>> START EXCERPT TO READ

I was reading Terence Tao's notes on Analysis. He says Theorem 13(g) cannot be extended from Riemann integral to Riemann-Stieltjes integral:
Most (but not all) of the remaining theory from Week 9 notes then can be carried over without difficulty, replacing Riemann integrals with Riemann-Stieltjes integrals and lengths with $\alpha$-length. (There are a couple results which break down; Theorem 13(g), Proposition 16, and Proposition 17 are not necessarily true when $\alpha$ is discontinuous at key places (e.g. if $f$ and $\alpha$ are both discontinuous at the same point, then $\int_{I}fd\alpha$ is unlikely to be defined).
Source: page 4 of week 10 notes
But I do not see why Theorem 13(g) breaks down if we extend it to Riemann-Stieltjes integral. Can anyone explain? Below is the theorem:
Theorem 13 (Laws of integration). Let $I$ be a generalized interval, and let $f: I \rightarrow R$ and $g: I \rightarrow R$ be Riemann integrable functions on I.
...
(g) Let $J$ be a generalized interval containing $I$ (i.e. $I \subseteq J$), and let $F: J \rightarrow R$ be the function
$$ F(x) := \left\{ \begin{array}{ll} f(x) & \text{if } x \in I \\ 0 & \text{if } x \notin I \end{array} \right. $$
Then $F$ is Riemann integrable on $J$, and $\int_{J}F = \int_{I}f$.
Source: page 14 of week 9 notes

>> END EXCERPT TO READ

TASK 1
Write out the passage of the post about Riemann-Stieltjes integrals starting with "I was reading" and going on through "to be defined).".
TASK 2
In the post about Riemann-Stieltjes integrals, which two results besides Theorem 13(g) does the quoted note list as not necessarily true when $\alpha$ is discontinuous at key places?

>> START EXTRACTED ENTRIES

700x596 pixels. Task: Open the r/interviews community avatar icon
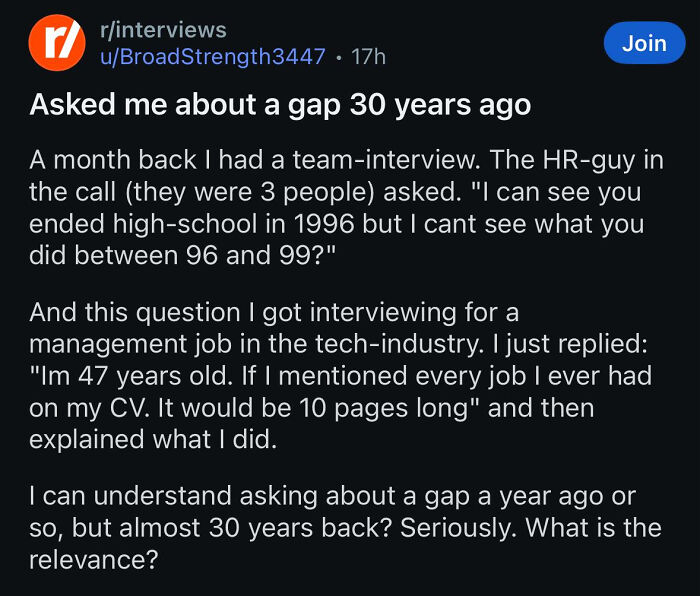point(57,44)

>> END EXTRACTED ENTRIES
>> START EXTRACTED ENTRIES

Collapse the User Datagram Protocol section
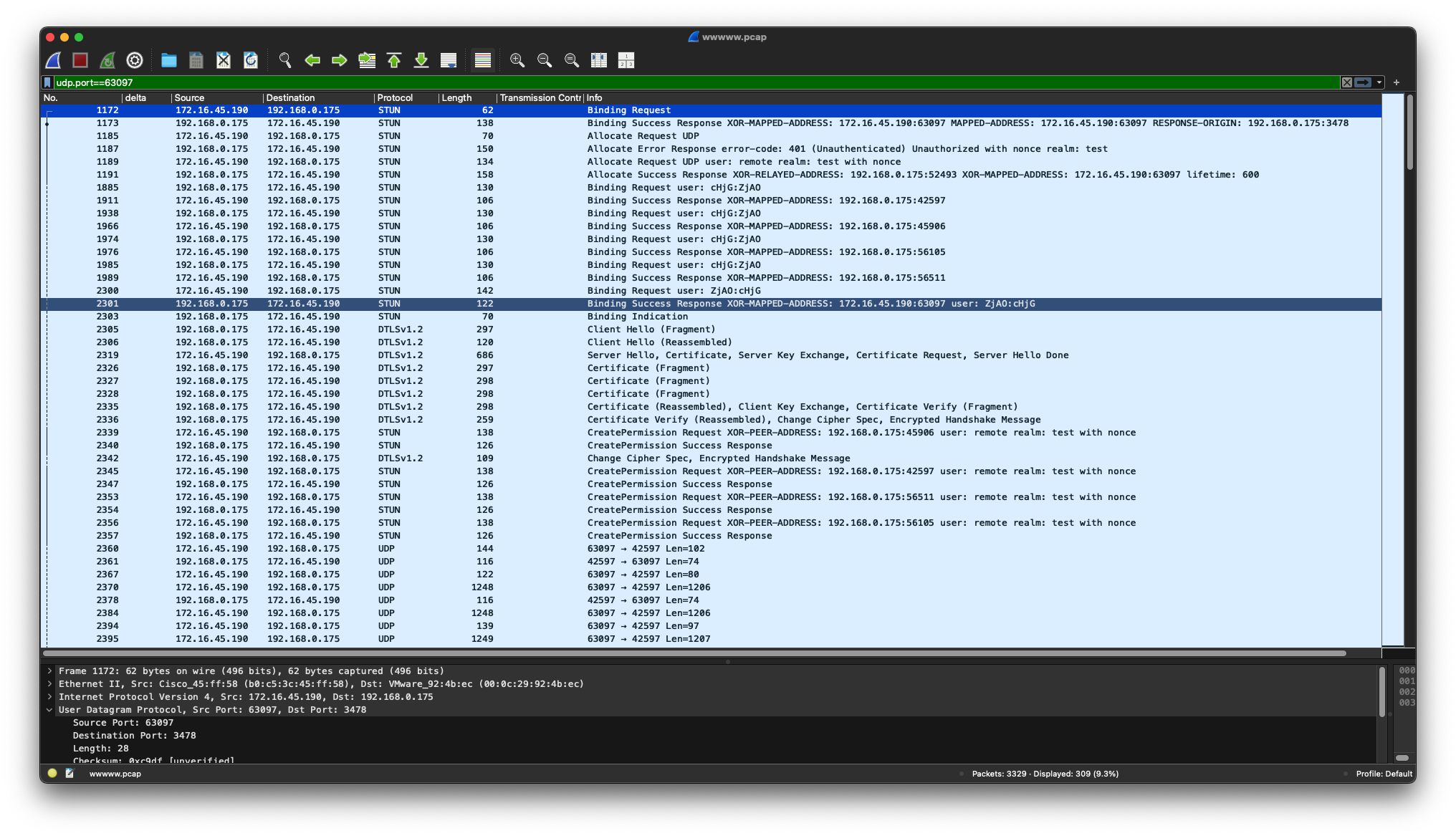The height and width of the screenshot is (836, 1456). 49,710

>> END EXTRACTED ENTRIES

COMPLETE ANSWER 1
I was reading Terence Tao's notes on Analysis. He says Theorem 13(g) cannot be extended from Riemann integral to Riemann-Stieltjes integral:
Most (but not all) of the remaining theory from Week 9 notes then can be carried over without difficulty, replacing Riemann integrals with Riemann-Stieltjes integrals and lengths with $\alpha$-length. (There are a couple results which break down; Theorem 13(g), Proposition 16, and Proposition 17 are not necessarily true when $\alpha$ is discontinuous at key places (e.g. if $f$ and $\alpha$ are both discontinuous at the same point, then $\int_{I}fd\alpha$ is unlikely to be defined).

COMPLETE ANSWER 2
Proposition 16 and Proposition 17.